I was completely unsurprised by Biden’s victory speech. He hit all the classic neoliberal shapeshifter talking points. The bulk of Biden’s speech was fluff and virtue signaling, nonsense about the “decency,” “opportunity,” and “God-given ability” largely lacking in substance and completely devoid of policy discussion.
This hot air was anchored by an extremely valid discussion of inclusion in the American halls of power. That, while sincere, was brief and will amount to nothing when paired with abdication of government responsibility for social welfare and equality. The smart money has that outcome at about 2:1 odds with this administration.
Biden/Harris ran on being a continuation of Obama-era neoliberalism. I guess if that worked greatfor you, or you’re comfortable enough now that ignoring the margins won’t affect you, then you’re probably pretty excited. To be honest, I’m pretty stoked on the idea that Twitter will lose some relevance when Trump leaves office (I’m aware he’ll still wield his Twitter account as a cudgel, but it won’t be all over all the news). I do However Have a fair amount of trepidation. For those of you who forgot, the Obama years weren’t great for the rest of us on the margins, or newly thrown onto the margins.
My family’s group homes went under due to slashed Medicaid funding (approved by Obamacrats), and the house I grew up in- refinanced under subprime conditions- was foreclosed on shortly afterward.
While that’s not on Joe Biden in any tangible way, it’s worth mentioning that it’s because of the spinelessness of the neoliberals who were in power that austerity won out. Without those slashes, my family’s small business and the countless others hurt by spending cuts in a time of financial crisis might have survived. The folks depending on those businesses for personal financial security often went under with those businesses, at least until they could find new, often shittier, work.
There’s plenty to be said about the handing of the pandemic, but I’ll leave it here with the simple fact that Biden/Harris will surely handle itbetter than the current administration. All they have to do to clear that hurdle is try at all. I’m worried in a distinct, separate way about the economic ruin coming down pike. All the service industry jobs that got flooded by the jobless from the last crisis were decimated by the lack of government support for those sectors of the economy, while kleptocrats ushered hundreds of millions of dollars out of public coffers and into their buddies’ pockets. The majority of those jobs are never coming back, and those workers are going to be left out in the cold.

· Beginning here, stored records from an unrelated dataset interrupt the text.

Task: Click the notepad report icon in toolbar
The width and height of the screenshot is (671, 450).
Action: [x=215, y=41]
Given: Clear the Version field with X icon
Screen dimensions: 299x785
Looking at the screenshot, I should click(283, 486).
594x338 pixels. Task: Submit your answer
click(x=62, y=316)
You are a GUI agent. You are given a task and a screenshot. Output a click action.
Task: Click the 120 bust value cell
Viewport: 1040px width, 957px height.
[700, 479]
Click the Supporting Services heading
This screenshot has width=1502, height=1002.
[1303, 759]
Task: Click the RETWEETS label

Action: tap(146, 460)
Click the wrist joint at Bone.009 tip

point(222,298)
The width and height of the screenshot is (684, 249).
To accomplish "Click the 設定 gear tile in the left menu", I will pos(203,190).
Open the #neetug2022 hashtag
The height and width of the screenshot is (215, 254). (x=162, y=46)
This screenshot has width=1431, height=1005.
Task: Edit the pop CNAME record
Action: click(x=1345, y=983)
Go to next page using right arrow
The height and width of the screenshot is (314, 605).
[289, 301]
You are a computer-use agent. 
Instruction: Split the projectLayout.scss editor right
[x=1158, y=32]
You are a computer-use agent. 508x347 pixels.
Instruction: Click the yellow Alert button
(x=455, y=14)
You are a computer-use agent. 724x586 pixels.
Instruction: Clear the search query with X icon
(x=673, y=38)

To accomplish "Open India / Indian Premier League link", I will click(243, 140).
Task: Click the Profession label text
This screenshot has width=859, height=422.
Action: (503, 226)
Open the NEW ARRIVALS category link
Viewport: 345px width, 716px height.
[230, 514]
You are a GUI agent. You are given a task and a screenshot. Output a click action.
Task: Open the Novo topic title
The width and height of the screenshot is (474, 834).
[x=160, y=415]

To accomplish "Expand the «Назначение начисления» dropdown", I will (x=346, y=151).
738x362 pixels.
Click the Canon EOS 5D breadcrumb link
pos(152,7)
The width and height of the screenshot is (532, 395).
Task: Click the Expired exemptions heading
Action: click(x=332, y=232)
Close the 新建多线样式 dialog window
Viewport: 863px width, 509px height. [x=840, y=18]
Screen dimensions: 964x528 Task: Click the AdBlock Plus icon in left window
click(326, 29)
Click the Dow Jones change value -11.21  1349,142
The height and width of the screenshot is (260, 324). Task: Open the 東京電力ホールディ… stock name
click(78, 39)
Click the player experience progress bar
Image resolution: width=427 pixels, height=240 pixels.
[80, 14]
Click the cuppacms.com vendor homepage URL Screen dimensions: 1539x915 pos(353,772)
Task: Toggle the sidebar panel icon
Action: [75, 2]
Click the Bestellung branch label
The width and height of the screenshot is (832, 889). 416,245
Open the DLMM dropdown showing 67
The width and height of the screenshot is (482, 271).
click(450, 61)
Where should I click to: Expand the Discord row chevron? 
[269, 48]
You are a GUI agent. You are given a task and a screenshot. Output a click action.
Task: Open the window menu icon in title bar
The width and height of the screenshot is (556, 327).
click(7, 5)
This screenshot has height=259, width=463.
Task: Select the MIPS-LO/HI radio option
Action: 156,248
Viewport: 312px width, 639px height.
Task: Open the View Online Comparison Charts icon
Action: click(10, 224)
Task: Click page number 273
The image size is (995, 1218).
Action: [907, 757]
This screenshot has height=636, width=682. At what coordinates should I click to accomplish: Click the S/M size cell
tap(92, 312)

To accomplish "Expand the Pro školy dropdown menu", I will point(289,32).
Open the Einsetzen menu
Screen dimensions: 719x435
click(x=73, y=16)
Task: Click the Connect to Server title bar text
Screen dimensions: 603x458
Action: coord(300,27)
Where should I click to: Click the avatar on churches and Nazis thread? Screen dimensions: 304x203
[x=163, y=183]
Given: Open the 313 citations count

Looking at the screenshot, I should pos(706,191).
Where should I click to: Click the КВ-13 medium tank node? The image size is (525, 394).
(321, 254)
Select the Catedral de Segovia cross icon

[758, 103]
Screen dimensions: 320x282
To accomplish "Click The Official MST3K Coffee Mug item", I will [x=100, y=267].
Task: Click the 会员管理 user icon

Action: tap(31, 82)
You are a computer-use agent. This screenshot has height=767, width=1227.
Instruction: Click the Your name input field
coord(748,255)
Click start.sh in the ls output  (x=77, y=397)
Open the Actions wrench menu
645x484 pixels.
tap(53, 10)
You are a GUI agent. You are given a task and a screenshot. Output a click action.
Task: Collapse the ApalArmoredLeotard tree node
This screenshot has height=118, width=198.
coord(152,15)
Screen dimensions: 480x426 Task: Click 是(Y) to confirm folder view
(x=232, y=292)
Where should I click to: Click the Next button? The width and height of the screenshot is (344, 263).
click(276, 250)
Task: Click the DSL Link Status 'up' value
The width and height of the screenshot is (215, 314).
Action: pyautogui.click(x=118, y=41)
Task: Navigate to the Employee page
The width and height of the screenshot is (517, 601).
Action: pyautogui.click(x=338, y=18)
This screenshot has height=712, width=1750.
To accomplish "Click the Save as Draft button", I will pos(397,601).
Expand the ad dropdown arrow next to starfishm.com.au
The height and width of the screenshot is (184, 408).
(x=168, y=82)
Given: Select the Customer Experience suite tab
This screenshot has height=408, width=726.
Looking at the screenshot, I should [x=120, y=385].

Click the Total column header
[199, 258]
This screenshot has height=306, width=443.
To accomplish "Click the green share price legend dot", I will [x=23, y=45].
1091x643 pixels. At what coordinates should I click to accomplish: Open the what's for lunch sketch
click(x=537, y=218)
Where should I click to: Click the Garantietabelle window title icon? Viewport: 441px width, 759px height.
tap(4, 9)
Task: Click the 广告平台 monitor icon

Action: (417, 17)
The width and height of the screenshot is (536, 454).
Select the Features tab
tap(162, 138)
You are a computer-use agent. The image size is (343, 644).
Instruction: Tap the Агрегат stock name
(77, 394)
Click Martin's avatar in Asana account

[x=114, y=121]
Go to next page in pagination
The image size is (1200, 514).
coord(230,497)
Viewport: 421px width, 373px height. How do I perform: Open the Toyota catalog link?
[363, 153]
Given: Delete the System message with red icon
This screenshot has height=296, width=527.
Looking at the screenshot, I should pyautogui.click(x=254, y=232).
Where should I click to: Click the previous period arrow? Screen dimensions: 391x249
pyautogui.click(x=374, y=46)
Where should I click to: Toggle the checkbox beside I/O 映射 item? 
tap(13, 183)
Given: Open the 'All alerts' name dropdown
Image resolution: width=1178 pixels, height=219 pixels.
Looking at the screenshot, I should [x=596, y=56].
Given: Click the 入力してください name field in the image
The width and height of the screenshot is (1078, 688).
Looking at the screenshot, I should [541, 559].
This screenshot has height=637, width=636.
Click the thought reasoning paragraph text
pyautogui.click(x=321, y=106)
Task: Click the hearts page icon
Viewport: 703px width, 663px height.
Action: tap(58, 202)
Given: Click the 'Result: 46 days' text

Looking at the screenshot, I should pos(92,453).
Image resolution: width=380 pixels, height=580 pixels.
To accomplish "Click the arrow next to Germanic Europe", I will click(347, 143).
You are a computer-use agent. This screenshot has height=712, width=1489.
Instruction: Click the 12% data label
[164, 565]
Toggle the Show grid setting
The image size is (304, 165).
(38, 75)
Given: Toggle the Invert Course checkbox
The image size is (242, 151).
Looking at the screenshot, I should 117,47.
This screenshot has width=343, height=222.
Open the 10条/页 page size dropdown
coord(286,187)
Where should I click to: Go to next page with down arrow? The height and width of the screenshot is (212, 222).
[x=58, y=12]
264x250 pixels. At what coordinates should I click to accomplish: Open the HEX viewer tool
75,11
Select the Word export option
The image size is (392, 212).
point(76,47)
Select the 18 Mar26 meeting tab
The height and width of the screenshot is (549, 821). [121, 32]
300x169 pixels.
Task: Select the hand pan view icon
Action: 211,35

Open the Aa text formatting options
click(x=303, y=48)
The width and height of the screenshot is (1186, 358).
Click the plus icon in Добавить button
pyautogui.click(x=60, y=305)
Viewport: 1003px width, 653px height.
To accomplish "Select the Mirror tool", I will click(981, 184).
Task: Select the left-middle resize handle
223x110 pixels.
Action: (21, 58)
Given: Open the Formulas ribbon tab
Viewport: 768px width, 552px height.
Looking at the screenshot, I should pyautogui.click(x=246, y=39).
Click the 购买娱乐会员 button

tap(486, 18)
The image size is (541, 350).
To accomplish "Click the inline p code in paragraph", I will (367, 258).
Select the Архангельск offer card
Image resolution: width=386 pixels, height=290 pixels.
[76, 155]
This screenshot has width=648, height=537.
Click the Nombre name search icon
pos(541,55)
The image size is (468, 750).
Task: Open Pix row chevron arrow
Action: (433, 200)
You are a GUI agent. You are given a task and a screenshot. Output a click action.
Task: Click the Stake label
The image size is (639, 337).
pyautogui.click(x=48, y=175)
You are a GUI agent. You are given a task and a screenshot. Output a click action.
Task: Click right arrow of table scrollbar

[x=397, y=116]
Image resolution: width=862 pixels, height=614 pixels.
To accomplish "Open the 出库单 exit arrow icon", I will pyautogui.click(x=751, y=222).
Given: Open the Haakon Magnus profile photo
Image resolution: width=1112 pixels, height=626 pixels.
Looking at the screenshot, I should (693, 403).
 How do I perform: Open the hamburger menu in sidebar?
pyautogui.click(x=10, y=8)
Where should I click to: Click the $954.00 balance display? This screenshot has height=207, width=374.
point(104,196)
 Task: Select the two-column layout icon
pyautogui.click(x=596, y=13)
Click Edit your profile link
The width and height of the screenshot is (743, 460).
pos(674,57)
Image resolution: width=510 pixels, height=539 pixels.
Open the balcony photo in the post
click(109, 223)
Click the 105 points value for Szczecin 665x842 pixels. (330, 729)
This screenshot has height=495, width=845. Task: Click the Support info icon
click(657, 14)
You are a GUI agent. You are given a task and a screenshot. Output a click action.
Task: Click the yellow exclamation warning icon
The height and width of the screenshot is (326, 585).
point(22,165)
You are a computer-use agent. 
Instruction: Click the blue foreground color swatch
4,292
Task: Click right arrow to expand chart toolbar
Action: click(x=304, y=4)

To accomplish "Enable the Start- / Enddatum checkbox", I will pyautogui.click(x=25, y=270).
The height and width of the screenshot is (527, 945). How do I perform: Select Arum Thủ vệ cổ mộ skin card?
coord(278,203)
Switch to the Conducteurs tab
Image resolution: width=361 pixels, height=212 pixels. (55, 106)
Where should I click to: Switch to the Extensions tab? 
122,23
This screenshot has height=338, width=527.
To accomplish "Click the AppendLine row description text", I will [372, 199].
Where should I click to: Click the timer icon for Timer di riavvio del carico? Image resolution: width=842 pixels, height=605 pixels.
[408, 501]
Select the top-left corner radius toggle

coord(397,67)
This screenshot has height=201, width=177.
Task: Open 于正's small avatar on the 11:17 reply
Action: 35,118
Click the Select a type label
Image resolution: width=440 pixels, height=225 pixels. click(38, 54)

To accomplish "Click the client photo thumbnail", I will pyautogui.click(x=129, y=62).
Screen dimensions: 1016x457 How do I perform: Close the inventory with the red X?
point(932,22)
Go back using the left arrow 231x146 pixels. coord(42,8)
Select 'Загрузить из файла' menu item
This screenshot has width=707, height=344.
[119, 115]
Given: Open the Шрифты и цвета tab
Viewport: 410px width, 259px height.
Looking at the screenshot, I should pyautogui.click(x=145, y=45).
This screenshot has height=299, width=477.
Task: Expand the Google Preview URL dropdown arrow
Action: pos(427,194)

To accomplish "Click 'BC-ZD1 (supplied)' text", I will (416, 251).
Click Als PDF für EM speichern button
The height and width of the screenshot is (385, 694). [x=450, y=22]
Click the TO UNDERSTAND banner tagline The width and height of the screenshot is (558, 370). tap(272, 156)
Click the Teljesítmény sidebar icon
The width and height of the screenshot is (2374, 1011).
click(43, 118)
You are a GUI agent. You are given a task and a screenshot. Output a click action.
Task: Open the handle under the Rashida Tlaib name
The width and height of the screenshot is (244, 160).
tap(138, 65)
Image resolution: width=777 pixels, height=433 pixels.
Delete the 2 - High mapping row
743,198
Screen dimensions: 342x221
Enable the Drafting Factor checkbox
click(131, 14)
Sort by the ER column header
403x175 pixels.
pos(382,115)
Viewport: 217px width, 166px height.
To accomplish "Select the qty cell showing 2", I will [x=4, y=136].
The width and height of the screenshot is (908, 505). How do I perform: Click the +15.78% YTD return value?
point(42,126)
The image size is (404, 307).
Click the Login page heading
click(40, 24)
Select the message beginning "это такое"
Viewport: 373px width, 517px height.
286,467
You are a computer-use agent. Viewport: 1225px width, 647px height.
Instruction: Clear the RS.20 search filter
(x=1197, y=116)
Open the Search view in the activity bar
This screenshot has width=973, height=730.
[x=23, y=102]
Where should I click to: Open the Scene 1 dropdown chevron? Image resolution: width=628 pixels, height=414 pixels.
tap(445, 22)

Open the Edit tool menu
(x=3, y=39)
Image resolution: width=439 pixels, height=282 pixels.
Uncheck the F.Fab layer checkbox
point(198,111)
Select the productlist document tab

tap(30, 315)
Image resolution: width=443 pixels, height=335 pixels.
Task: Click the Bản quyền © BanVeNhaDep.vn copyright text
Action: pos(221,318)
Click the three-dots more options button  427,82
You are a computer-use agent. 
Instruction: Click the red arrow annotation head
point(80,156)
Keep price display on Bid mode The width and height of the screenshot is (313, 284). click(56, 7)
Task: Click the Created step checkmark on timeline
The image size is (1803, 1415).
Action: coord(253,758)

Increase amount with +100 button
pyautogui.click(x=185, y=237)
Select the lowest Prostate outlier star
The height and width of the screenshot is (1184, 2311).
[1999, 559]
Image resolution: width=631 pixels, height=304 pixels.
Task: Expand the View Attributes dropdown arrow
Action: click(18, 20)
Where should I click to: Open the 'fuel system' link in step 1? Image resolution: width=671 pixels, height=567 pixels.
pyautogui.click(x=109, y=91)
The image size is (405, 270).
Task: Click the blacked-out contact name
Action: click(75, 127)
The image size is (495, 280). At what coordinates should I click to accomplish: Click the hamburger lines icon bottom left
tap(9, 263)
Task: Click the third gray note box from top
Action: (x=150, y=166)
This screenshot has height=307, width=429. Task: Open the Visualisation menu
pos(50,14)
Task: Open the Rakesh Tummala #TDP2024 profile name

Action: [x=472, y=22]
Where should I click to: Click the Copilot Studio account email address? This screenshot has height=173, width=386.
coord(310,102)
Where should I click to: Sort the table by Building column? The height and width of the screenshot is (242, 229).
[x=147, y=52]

Let’s learn from the failures of- holy shit that was only like a dozen years ago, and put some real pressure on this administration. We need a jobs guarantee, single payer healthcare, and public housing expansion immediately to take the pressure off the people on the margins. It’s basic Keynesian economics, and while I’m no fan of capitalism per se, social democracy is a lot easier to swallow. Returning to “normal” isn’t going to work for those of us who want to see economic and social justice in America.
The election is finally over, and we’ll have a new President come January 20th, but if we don’t actively make it worth something, it’ll amount to nothing. Find a cause or organization, and start pushing for real progress now.